Há poucos dias participei de um debate bastante interessante, no qual foi colocada a seguinte pergunta aos participantes: a questão da preservação do meio ambiente é assunto racional ou moral? Vou aqui evitar entrar em detalhes a respeito do debate, para não cansar o leitor. Depois de quase duas horas de discussão, com vários argumentos, alguns momentos de discussões mais acaloradas, o grupo debatedor chegou a duas conclusões principais, que tentarei desenvolver um pouco neste artigo.
A primeira conclusão – e a principal – é que a questão da preservação dos recursos naturais é primordialmente um tema moral, um assunto que se refere à conduta ética do ser humano. Preservar a biosfera para as gerações futuras não se baseia em nenhum pressuposto racional. Não há nenhum argumento baseado na racionalidade, que nos force a deixar um mundo ambientalmente conservado para nossos descendentes.

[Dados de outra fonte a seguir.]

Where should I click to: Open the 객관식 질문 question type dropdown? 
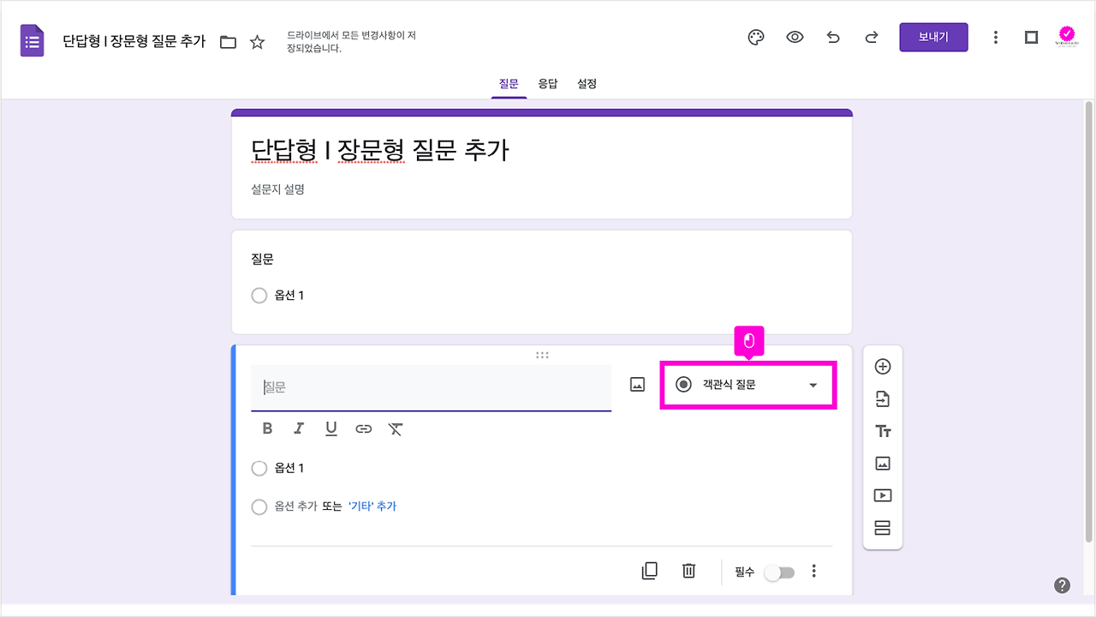[748, 385]
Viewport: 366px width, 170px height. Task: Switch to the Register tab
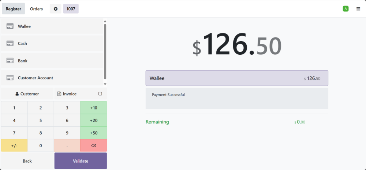click(14, 9)

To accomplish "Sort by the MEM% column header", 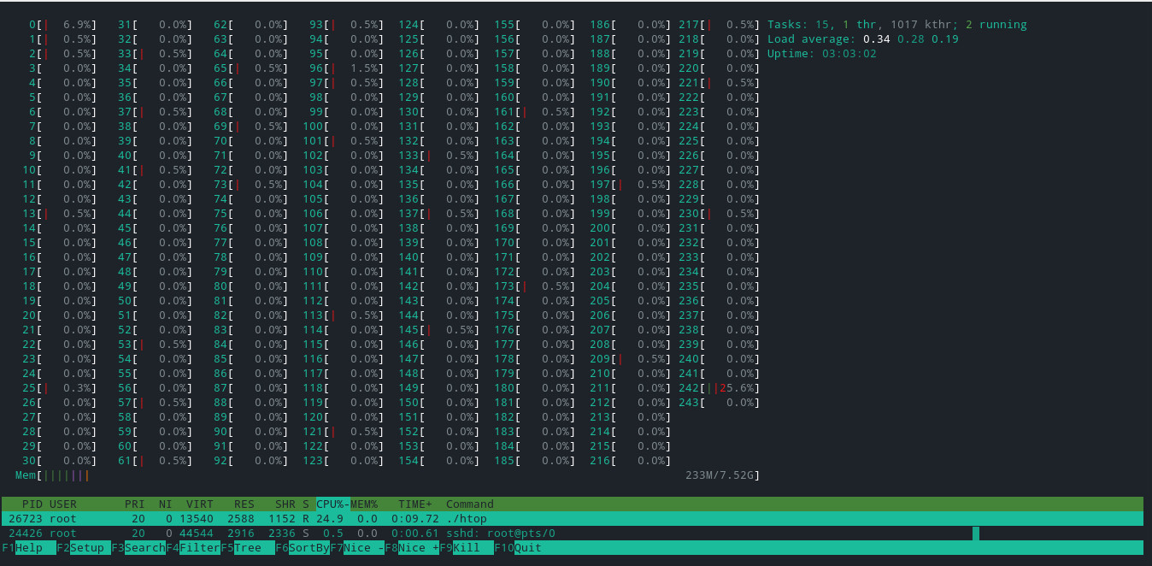I will click(364, 504).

No entanto, podemos alegar motivos racionais se falarmos, por exemplo, em problemas imediatos, como o do lixo, do esgoto ou da poluição atmosférica. Sem dúvida, é principalmente por motivos racionais que organizamos a coleta do lixo, construímos estações de tratamento de esgoto e criamos programas de controle de emissões veiculares. Aprendemos com a experiência e podemos inferir as conseqüências, que a ausência de tais serviços traria para a saúde pública e o próprio funcionamento de nossa sociedade. Os custos médico-hospitalares e as horas paradas, causados pela epidemia de cólera, de tifo ou pelas doenças pulmonares, seriam imensos e onerariam toda a sociedade, sejam empresas ou contribuintes. Esta é uma análise racional do problema.

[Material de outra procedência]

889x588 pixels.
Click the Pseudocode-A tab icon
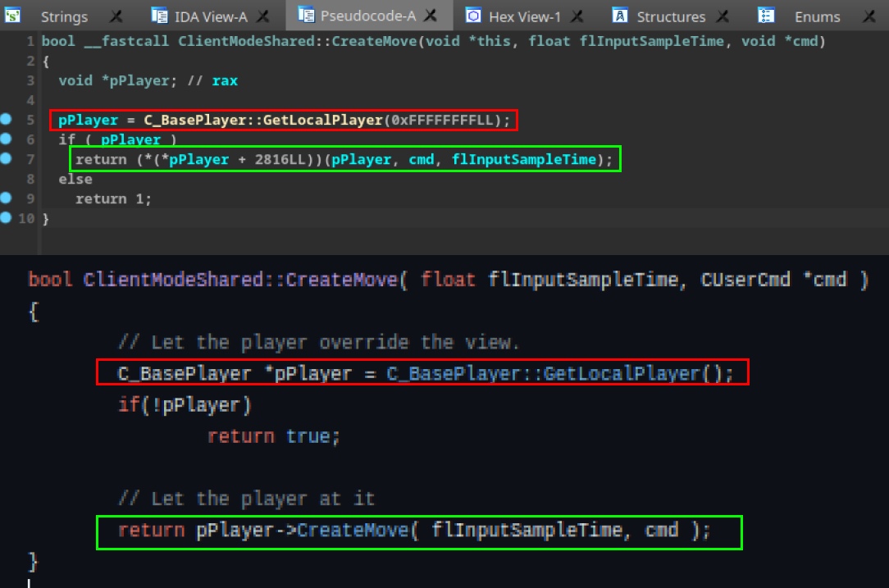pyautogui.click(x=306, y=15)
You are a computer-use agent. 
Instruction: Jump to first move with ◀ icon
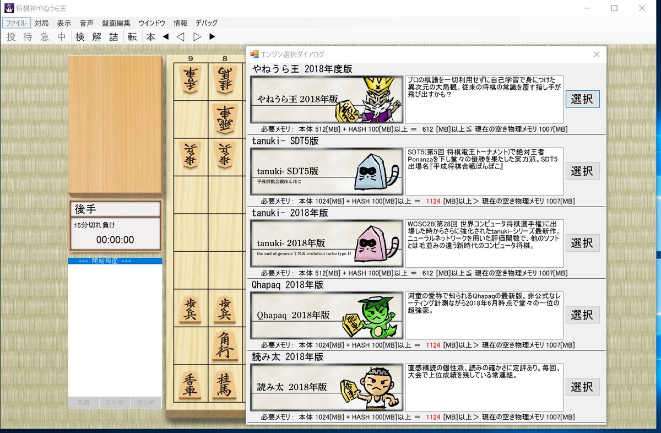click(x=167, y=37)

Todavia, quando consideramos o sofrimento que estas enfermidades causariam às pessoas, temos um problema moral. A velha máxima, encontrada nas mais diversas tradições religiosas, “faça aos outros como gostaria que te fizessem”, ainda é válida e se aplica a toda a questão ambiental. Pois, como podemos ignorar o sofrimento que uma falha na organização da sociedade causa a nosso semelhante, que tem os mesmos direitos que nós à saúde? Então não custa lembrar que exatamente neste momento estão morrendo crianças em todo o Brasil – cerca de cem vidas ao dia – por falta de saneamento. A culpa por estas mortes recai sobre toda a sociedade; mas principalmente sobre aqueles que se propuseram – e por isto foram eleitos – a resolver também estes problemas. Assim, nesta análise, tem peso o aspecto moral da questão ambiental.

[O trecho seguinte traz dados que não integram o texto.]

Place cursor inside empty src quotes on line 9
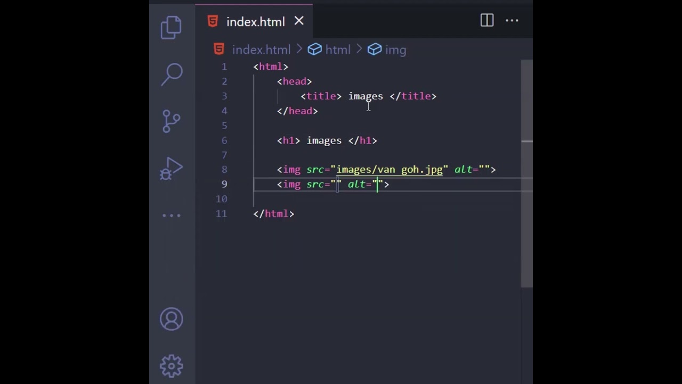point(336,185)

A segunda conclusão a que chegamos nesta discussão é conseqüência da primeira. Ela diz respeito ao fato de que apesar da preservação do ambiente natural ser um problema moral, ela não pode prescindir da abordagem racional, baseada nos conhecimentos da ciência. Não basta nos sentirmos compelidos a proteger os recursos naturais para as gerações futuras; temos que colocar tal imperativo em prática, através do uso de conhecimentos e recursos para a resolução do problema. Caso contrário aplica-se o ditado: “de boas intenções o inferno está cheio”.
Concluímos assim que a decisão de preservar os recursos naturais é uma questão moral. A dita “vontade política” é um outro nome para uma decisão moral – pode-se tomá-la ou não. Para colocá-la em prática, no entanto, não podemos prescindir do uso da razão, ou seja, da tecnologia e dos recursos financeiros.